New York, June 21, 2017--The Palestinian Authority should cease blocking access to news websites in the West Bank, the Committee to Protect Journalists said today. The Palestinian Authority's attorney general, Ahmad Barrak, on June 15 ordered internet service providers to block access to at least 11 news websites, according to news reports.
Nabhan Khraishi, communications officer for the Palestinian Journalists Syndicate, told CPJ that the syndicate was investigating reports that as many as 22 news websites had in fact been blocked. Khraishi said the syndicate planned to file a formal complaint with the prosecutor's office regarding the censorship.

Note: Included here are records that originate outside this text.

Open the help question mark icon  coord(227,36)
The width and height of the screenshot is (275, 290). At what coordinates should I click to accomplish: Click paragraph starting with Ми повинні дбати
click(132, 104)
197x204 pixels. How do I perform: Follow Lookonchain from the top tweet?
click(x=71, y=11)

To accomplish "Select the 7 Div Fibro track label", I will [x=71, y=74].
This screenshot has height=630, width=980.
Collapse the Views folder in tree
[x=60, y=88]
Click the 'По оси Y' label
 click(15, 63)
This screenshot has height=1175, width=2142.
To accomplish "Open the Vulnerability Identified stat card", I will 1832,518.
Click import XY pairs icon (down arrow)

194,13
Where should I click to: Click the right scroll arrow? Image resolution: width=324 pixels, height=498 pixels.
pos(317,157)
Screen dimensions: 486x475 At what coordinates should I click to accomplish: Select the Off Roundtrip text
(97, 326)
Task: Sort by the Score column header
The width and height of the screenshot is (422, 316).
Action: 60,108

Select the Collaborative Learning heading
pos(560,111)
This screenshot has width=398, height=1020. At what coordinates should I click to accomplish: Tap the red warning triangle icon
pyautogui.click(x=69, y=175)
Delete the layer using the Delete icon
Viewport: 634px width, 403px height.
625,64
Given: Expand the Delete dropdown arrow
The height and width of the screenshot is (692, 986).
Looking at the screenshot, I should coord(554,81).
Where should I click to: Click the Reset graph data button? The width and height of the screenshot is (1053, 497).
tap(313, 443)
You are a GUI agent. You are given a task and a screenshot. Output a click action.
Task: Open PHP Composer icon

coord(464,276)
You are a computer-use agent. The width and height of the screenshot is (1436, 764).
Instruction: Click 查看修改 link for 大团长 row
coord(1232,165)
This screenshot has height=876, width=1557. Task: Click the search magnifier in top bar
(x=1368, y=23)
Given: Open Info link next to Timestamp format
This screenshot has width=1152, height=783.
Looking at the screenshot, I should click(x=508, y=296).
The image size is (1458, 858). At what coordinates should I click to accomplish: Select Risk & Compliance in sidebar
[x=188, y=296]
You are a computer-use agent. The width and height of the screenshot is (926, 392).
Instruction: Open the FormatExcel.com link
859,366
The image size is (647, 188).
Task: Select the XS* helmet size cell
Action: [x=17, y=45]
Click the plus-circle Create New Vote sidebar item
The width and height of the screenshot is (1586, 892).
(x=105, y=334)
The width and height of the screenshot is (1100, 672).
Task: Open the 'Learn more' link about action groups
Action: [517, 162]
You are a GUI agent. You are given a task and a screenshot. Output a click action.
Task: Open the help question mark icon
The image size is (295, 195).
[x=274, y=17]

The censored websites include Palestine Now, Palestine Today, the Shehab News Agency, Amameh, Amad, the Palestine News Network, the Palestinian Information Center, Karama Press, Fateh Voice, the Palestine Press News Agency, and Firas Press. Khraishi said all of the blocked websites are either affiliated with Hamas, which controls the Gaza Strip, or with Mohammad Dahlan, the exiled former head of security in the Gaza Strip who was in 2011 expelled from the Fatah movement that dominates the Palestinian Authority. The attorney general's office in the West Bank city of Ramallah and employees of the websites were not available for comment.
"Palestinian journalists and readers should not bear the brunt of politicians' disputes," CPJ Middle East and North Africa Program Coordinator Sherif Mansour said. "We call on the Palestinian Authority to cease censoring news websites, to allow readers in the West Bank unimpeded access to news and information and to let Palestinians form their own opinions."
The Mada Center, a Palestinian press freedom group, quoted employees from the Shehab News Agency and Amad as saying that authorities did not notify them that their websites would be censored. Both agencies learned of the order when they complained to their internet service providers. A follow-up report from Maan News Agency quoted an unnamed senior Palestinian official as saying that the websites were banned because of pending criminal cases against them, and for spreading "false news."